Они позавтракали в маленьком продолжении столовой, сообщавшемся с кафе. Мерритт искусно уклонился от выбора своего друга, который уперся на яичнице с ветчиной, — в сторону пюре из сельдерея, котлетки из форели, пирога с куропаткой и соответствующего салата.
— В тот день, — с огорчением и громоподобным гласом заявил «Репейник», — когда я не буду в состоянии выпить больше одной рюмки перед закуской с приятелем, которого я встретил после восьми лет разлуки в тридцатицентовом городе, за столом два на четыре фута, в час дня в третий день недели, — пусть девять мустангов перебрыкнут меня сорок раз через шестьсот сорок квадратных акров пастбища. Зарубил себе на носу эту статистику?
— Правильно, старина, — засмеялся Мерритт. — Официант, принесите мне рюмку абсента фраппе.
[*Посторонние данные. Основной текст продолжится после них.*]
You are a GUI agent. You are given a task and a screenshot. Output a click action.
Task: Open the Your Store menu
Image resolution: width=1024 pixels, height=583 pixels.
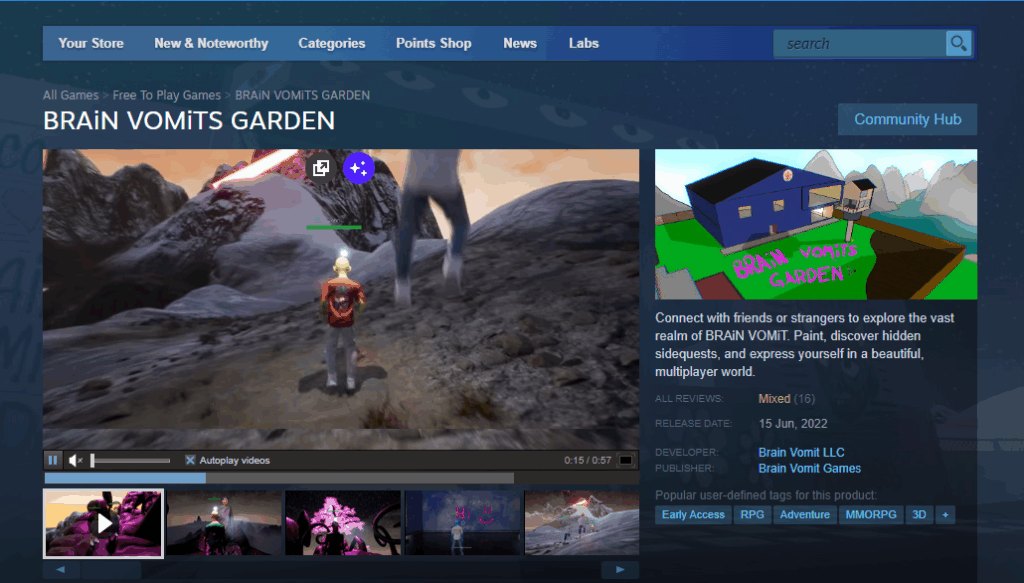pyautogui.click(x=91, y=43)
А тебе что, «Репейник»?
— Натурального, — траурным голосом ответил Най. — Эх, Длиннорогий! Ты пил его когда-то прямо из горлышка! Прямо из бутылки, в седле, на всем скаку — да настоящее виски, аризонское, не эту бурду… Э, да что! Это ты платишь!
Мерритт подсунул талон за напитки под свой бокал.
— Правильно. Ты, вероятно, полагаешь, что город испортил меня. Я такой же хороший ковбой, как и ты, «Репейник», но мне как-то не приходит даже и в голову вернуться к прежней жизни. В Нью-Йорке имеешь комфорт… комфорт! Я хорошо зарабатываю и хорошо проживаю деньги. Довольно с меня мокрых одеял, и гонки за скотом в снежную бурю, и сала с холодным кофе, и встряски раз в полгода. Я полагаю, что буду околачиваться здесь и впредь. Махнем вечером в театр, «Репейник», а потом пообедаем у…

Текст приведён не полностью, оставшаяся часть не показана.